Once Upon A Time, Ostateczna Bitwa

W końcu ten szósty sezon dotarł do mnie :)

Powiem Wam, że miałam cały wachlarz emocji przy tym sezonie, od zaskoczeń poprzez wzruszenia, ale też i takie nieco przymrużone spojrzenie... Pojawiło się tu kilka fajnych rozwiązań składających wszystko w całość, które mi się podobały!

Nie wiem na ile jest logiczna ciągłość wątków i czy się twórcy nie poplątali... Nie śledziłam tego, ja się miałam przy tym bawić i wzruszać jak dziecko... Ale dobra, to jest doskonała bajka dla dorosłych, momentami naiwna, ale taka ma być! Ma nam dawać wiarę w niemożliwe, że dobro zawsze zwycięża, że można jakoś złą passę przemienić na naszą korzyść itd.

Tak ma być, i nie wiem, czy to ostatni sezon, ale nawet jeśli to powiem Wam, że podróż z tym serialem, aktorami i bohaterami była wspaniała. Nawet jeśli coś np wolałabym, aby inaczej się potoczyło, to ładuje widza pozytywnymi emocjami na maxa! :)
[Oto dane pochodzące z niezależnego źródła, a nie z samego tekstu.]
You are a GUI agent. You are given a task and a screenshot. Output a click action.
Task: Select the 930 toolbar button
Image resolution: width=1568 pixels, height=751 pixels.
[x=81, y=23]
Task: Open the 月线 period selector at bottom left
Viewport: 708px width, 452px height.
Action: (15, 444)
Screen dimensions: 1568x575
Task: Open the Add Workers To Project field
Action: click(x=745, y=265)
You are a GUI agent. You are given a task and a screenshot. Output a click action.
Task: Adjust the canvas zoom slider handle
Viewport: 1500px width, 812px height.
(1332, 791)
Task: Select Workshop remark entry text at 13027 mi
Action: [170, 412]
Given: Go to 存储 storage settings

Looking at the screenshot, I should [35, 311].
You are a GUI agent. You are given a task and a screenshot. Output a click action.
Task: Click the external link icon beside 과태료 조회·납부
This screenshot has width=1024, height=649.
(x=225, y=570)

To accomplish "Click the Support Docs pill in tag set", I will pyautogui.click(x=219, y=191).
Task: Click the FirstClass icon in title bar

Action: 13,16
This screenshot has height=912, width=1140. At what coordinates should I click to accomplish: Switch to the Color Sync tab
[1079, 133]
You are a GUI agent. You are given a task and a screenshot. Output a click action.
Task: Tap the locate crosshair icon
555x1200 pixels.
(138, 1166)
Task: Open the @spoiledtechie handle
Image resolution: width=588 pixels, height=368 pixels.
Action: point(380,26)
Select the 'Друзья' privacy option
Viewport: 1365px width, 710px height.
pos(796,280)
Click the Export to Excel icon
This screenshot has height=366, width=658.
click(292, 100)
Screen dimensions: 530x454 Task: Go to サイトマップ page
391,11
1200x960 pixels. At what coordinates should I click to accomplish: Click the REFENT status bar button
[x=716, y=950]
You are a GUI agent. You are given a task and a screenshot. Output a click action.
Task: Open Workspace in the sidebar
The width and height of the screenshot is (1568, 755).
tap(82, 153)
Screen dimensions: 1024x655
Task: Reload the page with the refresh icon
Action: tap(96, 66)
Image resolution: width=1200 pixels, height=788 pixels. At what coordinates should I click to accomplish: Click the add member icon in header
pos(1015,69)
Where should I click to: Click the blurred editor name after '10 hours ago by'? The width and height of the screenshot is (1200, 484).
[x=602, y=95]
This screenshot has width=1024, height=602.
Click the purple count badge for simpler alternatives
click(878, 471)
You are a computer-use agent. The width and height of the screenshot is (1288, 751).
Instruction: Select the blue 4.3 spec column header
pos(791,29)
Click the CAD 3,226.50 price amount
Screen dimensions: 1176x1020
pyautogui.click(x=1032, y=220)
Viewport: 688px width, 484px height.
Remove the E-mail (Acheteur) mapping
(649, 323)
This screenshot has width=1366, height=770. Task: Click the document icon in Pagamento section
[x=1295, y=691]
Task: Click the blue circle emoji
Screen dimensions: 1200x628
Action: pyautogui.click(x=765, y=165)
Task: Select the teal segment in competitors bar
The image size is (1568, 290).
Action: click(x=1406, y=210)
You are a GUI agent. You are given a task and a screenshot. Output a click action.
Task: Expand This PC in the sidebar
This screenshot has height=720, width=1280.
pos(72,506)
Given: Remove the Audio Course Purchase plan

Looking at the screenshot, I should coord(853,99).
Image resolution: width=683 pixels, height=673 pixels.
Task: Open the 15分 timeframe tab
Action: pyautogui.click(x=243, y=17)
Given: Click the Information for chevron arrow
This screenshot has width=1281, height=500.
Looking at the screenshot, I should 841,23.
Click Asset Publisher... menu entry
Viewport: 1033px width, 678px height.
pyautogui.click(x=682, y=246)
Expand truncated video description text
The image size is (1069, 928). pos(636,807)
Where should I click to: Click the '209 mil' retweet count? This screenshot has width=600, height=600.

Sporo się cieszyłam, płakałam razem z nimi, niepokoiłam i czekałam na dalszy ciąg. A nieraz ciężko było dożyć do kolejnego sezonu! I takiego serialu potrzebowałam! Totalnie mnie wycinał z rzeczywistości i na pewno będę do tego tęsknić... :) A jak będzie dalszy ciąg to chętnie obejrzę, ale domyślam się, że to już nie będzie to samo.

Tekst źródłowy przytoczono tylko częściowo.